Prossiga o texto sobre o livro O Guardador de Águas, de Manoel de Barros, a partir da última frase apresentada.

**TRECHO DO TEXTO**.
==*==

Não nos enganemos: as águas que Manoel de Barros guarda não são límpidas, nem tão cristalinas como o que, a princípio, pode ser evocado pelo nome deste livro. O GUARDADOR DE ÁGUAS não é atraído pela beleza das coisas, mas pela doença delas. Por isso, é da natureza dos mínimos seres aquáticos que o guardador nos fala. São as larvas, as rãs, os escorpiões de areia, os seres que habitam a líquida matéria. E, menos que personagens, menos que objetos evocados pela voz do guardador, esses seres são, eles próprios, a coisa que pulsa, que fala, que faz a poesia de Manoel de Barros.
Água de palavra. Água de letra. Água de escrita. É possível escrever na água? Em dialeto-rã, este livro se escreve. São macerações de sílabas, inflexões, elipses, refegos, o que ouvimos, quando ouvimos não apenas o guardador, mas as águas que ele guarda. É de bom-tom que não nos apressemos: as águas aqui não correm, antes escorrem, mornas, no ritmo dos pântanos ou no olhar mudo de Bernardo.

==*==

**INFORMAÇÕES REGISTRADAS**.
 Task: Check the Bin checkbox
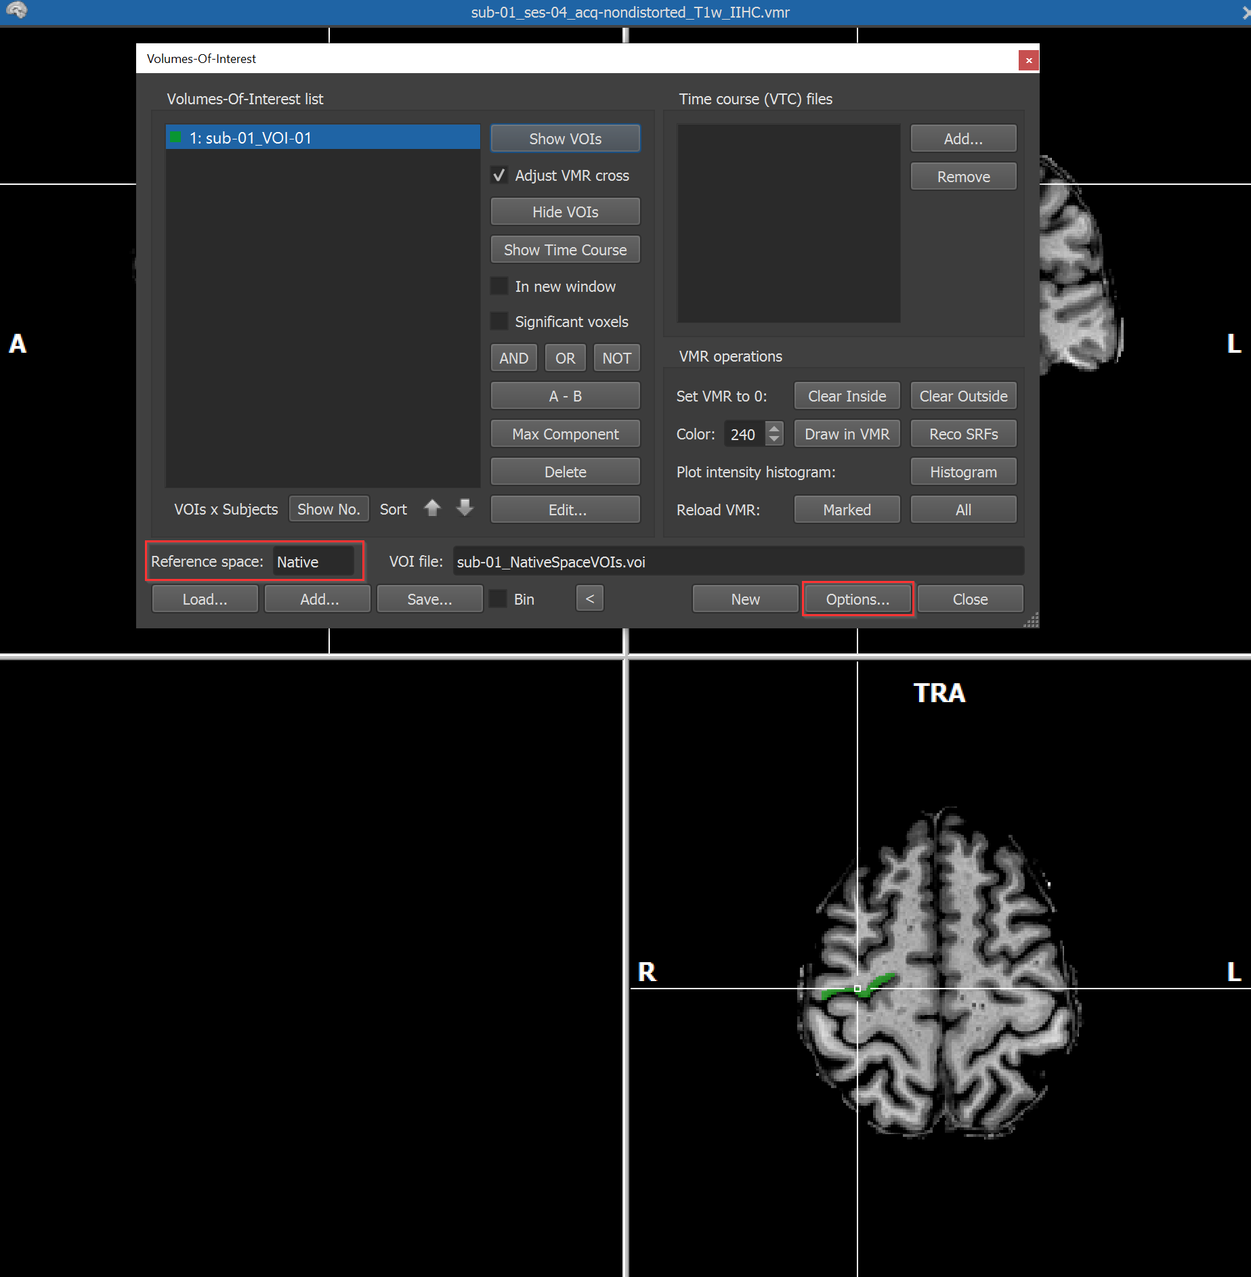[499, 599]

==*==

**RESPOSTA DA TAREFA**.
Se as coisas são as coisas e mais nada, o ofício do poeta será não exatamente falar delas, mas deixá-las falar nele, e só depois escrever, entre o coaxo e o arrulo, essa poesia de líquida matéria. Cabe ao poeta, então, escrever o que sobra das águas que escorrem: húmus, barro, dejetos. Escrever o que sobra das águas e vai apodrecer nas margens — o resto. Disso sabe bem o guardador: que a água escreve, que o húmus faz poesia, que o resto é literatura.